Buller proclaimed his intention of attacking Botha by a preliminary bombardment of the Colenso kopjes on December 13 and 14; but the burghers lay low and gave so little indication of their presence that it almost seemed that they had abandoned the line of the Tugela. The British Army was encamped near Chieveley four miles south of Colenso.
On the evening of December 14 the scheme of attack was delivered to the Brigadiers. The leading idea of it was a frontal attack to be delivered from the village of Colenso, where the Tugela is crossed by an iron railway bridge as well as by an iron wagon bridge. The latter had been left intact by the enemy, possibly in order to entice the British troops across the river. Buller appears to have been unaware how far the Boer trenches extended towards the west, and to have assumed that only the kopjes immediately opposite Colenso were occupied. Hildyard’s Brigade was ordered to march in the direction of the “iron bridge,"[21] to cross at that point, and then to “seize the kopjes north of the iron bridge.” The attack on the enemy’s right, which was believed to be weak, was assigned to Hart’s Irish Brigade. He was instructed to cross the Tugela at a bridle drift about two miles west of Colenso and work down the left bank towards the occupied kopjes. Two infantry Brigades were retained as reserves to be used when required; and the mounted Brigade was ordered to move towards Hlangwhane and occupy it, if possible, and cover the right flank; but the weakness of the Boer position on that hill, which was cut off by the river from the main line of defence, does not seem to have been realized. A few batteries were sent with Hart, but the bulk of the artillery was ordered east of the railway to support Hildyard.

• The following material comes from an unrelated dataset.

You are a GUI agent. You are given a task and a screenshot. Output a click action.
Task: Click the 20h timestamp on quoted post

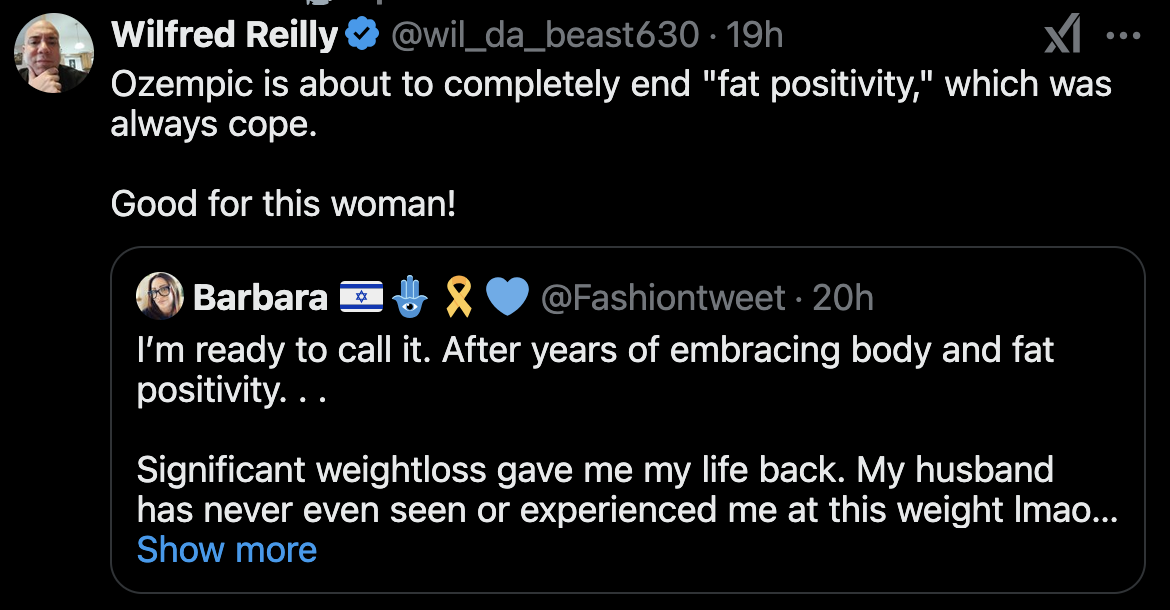(843, 297)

Buller’s scheme has been severely criticized ever since its failure, but Clery who was in nominal command of the Natal force, and in whose name the battle orders were issued, as well as the other general officers, acquiesced in it. But in fact hardly any scheme could have been devised more likely to play into Botha’s hands. Buller hoped to get a footing on the left bank and Botha hoped that he would succeed in doing so. Botha’s special idea was to allure the troops of the frontal attack to his own side, where he could easily pound them from his kopjes and carry out his general idea of netting the British flanks.
Buller had not then been in action with the Boers and he probably underrated their tactical capacity; but already he seems to have contemplated the possibility of the loss of Ladysmith, for in his despatch of December 13 to Lord Lansdowne, in which he justified his sudden change of the plan of campaign, he said that “it would be better to lose Ladysmith than to leave Natal open to the enemy.”
Nor did the Boers enter into the contest with much confidence. They had not yet tried Buller’s mettle and his name was to them a tradition of courage handed down from the Zulu war, in which some of the older burghers now opposing him on the Tugela had served under him. The curious omission to inform White in Ladysmith that an attack on Colenso was to be made on December 15 may have arisen from Buller’s doubts as to its issue, or from reluctance to heliograph a message in a cipher of which the enemy might have the key.